Data to process:
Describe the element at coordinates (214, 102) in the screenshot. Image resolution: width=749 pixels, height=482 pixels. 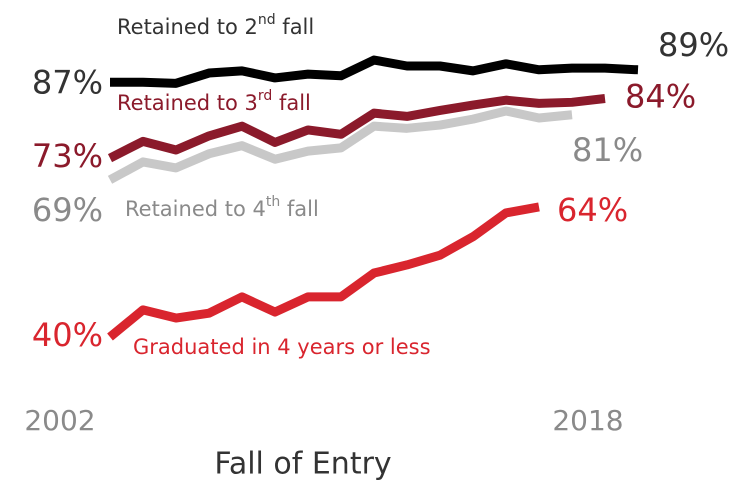
I see `series-label: Retained to 3rd fall` at that location.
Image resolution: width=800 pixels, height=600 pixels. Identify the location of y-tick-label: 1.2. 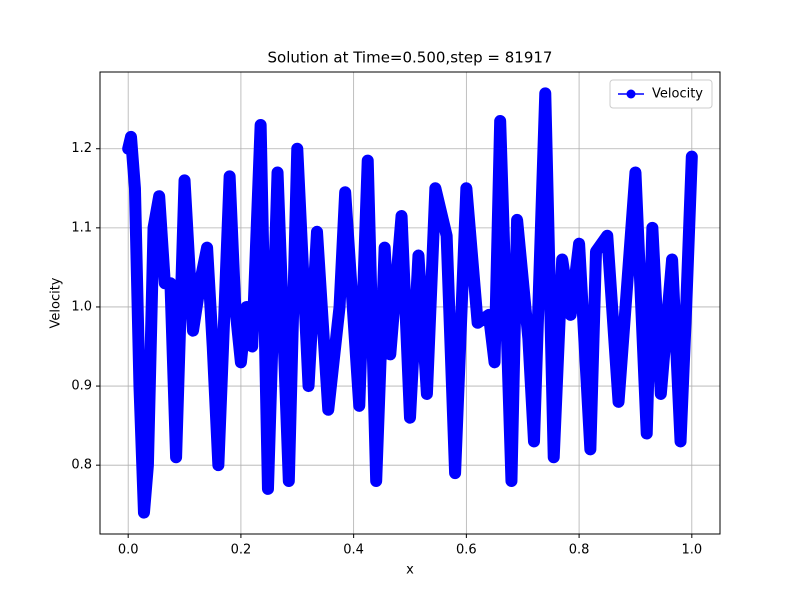
(82, 148).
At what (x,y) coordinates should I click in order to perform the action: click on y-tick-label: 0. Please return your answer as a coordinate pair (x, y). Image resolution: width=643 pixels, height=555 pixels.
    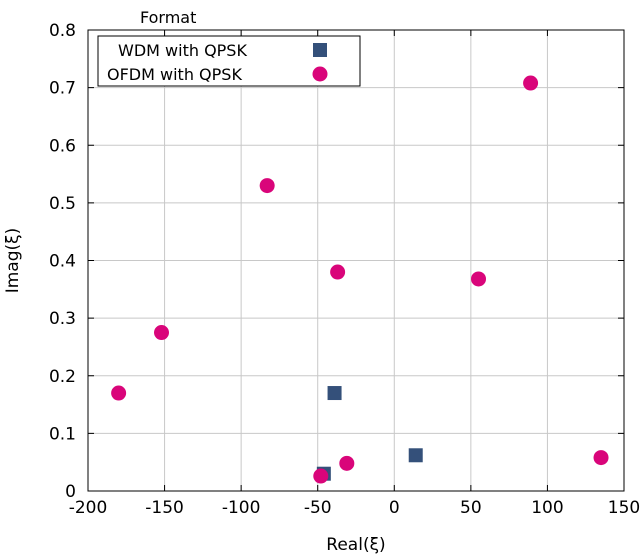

Exercise objective: Rewrite the entries above as a Markdown table with the columns Row and Line, giving each nonblank line its own numbered row. Leave the pictures out.

Solution to this exercise:
| Row | Line |
|---|---|
| 1 | Describe the element at coordinates (214, 102) in the screenshot. Image resolution: width=749 pixels, height=482 pixels.  |
| 2 | I see `series-label: Retained to 3rd fall` at that location. |
| 3 | Image resolution: width=800 pixels, height=600 pixels. Identify the location of y-tick-label: 1.2.  |
| 4 | (82, 148). |
| 5 | At what (x,y) coordinates should I click in order to perform the action: click on y-tick-label: 0. Please return your answer as a coordinate pair (x, y). Image resolution: width=643 pixels, height=555 pixels. |